DENMARK - The Danish government has confirmed it is considering changes the discount yield curve as a way of reducing the impact of historically low bond yields on pension funds.
The Ministry of Economics and Growth said talks were continuing with pensions industry association Forsikring & Pension (F&P) on managing the difficulties brought on by recent falls in bond yields for schemes with guaranteed pension products.
The ministry said: “In this context […] a change in the so-called discount yield curve is being considered, so that it corresponds more to the yield curve which will be implemented in all EU countries, when the Solvency II directive takes effect.
“A new discount yield curve like this will, if the occasion arises, raise the discount yields for long maturities,” it added.
But the ministry stressed that no decisions had been made at this point.
Talks to amend yield curve were confirmed yesterday, after yields on 10-year Danish government bonds fell as low as 1% at the end of May, as global market jitters swelled investor demand for “safe-haven” securities.
Low bond yields make it harder for pension funds to cover the pension yield guarantees and have a more immediate impact on their assessed solvency levels.
Torben Jensen, chief executive of consultancy Aon Hewitt in Denmark, predicted that while the curve had previously been extended to a seven-year period, now the authorities would actually alter the interest rate.
“I think they will make it [the discount yield curve] more flexible than before,” he said.
Low bond yields would also force pension providers to go further in their efforts to move customers to unit-link pensions and away from traditional with-profits products with a guaranteed element, Jensen added.
He forecast that the guaranteed interest rates of 1.5% being offered to new customers as part of traditional pensions would drop to zero.
But the market situation could yet normalize for pension funds, he pointed out.
“It depends on the interest rates and how long they continue at this low level. If it’s only for a year, then things will even out, but if it continues over the next five years it will be a serious problem,” he said.

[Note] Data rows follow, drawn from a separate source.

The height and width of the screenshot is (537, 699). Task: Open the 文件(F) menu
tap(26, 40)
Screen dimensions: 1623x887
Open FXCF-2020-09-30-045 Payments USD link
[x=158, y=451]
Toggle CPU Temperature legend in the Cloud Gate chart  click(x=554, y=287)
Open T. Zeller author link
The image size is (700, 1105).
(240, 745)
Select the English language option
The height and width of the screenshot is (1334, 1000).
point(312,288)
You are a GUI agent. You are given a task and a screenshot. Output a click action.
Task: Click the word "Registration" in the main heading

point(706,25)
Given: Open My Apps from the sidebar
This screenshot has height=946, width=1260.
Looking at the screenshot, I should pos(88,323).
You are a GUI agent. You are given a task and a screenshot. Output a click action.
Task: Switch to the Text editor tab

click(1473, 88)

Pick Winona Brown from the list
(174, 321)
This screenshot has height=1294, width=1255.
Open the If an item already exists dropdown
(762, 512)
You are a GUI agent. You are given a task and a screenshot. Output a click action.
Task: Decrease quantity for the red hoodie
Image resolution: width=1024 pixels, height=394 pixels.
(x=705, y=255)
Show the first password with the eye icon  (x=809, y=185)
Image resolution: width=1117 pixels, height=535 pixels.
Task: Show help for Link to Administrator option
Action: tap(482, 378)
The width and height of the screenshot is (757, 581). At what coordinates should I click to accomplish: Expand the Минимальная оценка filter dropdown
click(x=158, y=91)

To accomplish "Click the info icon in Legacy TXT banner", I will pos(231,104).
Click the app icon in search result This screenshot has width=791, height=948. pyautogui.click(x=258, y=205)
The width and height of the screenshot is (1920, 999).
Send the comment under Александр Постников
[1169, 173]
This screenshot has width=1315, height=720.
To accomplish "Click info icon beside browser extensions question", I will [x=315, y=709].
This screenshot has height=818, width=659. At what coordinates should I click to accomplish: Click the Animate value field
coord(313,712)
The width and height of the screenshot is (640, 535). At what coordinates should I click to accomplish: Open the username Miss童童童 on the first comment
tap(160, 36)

In December the financial regulator, Finanstilsynet, acted to ease the pressure on pensions funds arising from the yield differential between Danish and German government bonds. It introduced a new alternative discount yield curve based on a 12-month moving average.
Meanwhile, major pension providers have said solvency levels remain high despite the crisis and they are still in the “green light” zone of the regulator’s traffic light solvency stress test system.
The statements follow yesterday’s move by the Finanstilsynet to conduct an immediate solvency stress test on all Danish pensions funds.
Danica Pension, the Danske Bank subsidiary, said its capital strength was 2.5 times larger than the solvency requirement.
Managing Director Per Klitgård said: “We are in the so-called green light for the Finanstilsynet and we always have been.”
AP Pension’s managing director Søren Dal Thomsen said the commercial pension group was prepared for a scenario of further falls in bond yields and simultaneous falls in share price falls.
“The big drop in yields doesn’t change the fact that AP Pension is in the green light,” he said.
The pension scheme for economists and lawyers, JØP, Lægernes Pension, the doctors’ pension scheme, and the teachers’ scheme, Lærernes Pension, all confirmed that they were also in the green light according to the regulator’s stress test.
As a pension fund offering unit-link pensions rather than with-profits or guaranteed products, PensionDanmark said it was less affected by the fall in bond yields than some other pension providers. But it, too, was in the green light according to the latest figures, it said.
“However there is no doubt that the record low level of interest rates will be a big challenge for the pensions sector looking ahead,” said managing director Torben Möger Pedersen.
Because of this, the fund would continue increasing its investments in property and infrastructure and other asset classes, where returns were expected to be significantly more than bond yields, but with a much lower risk than shares, for example, he said.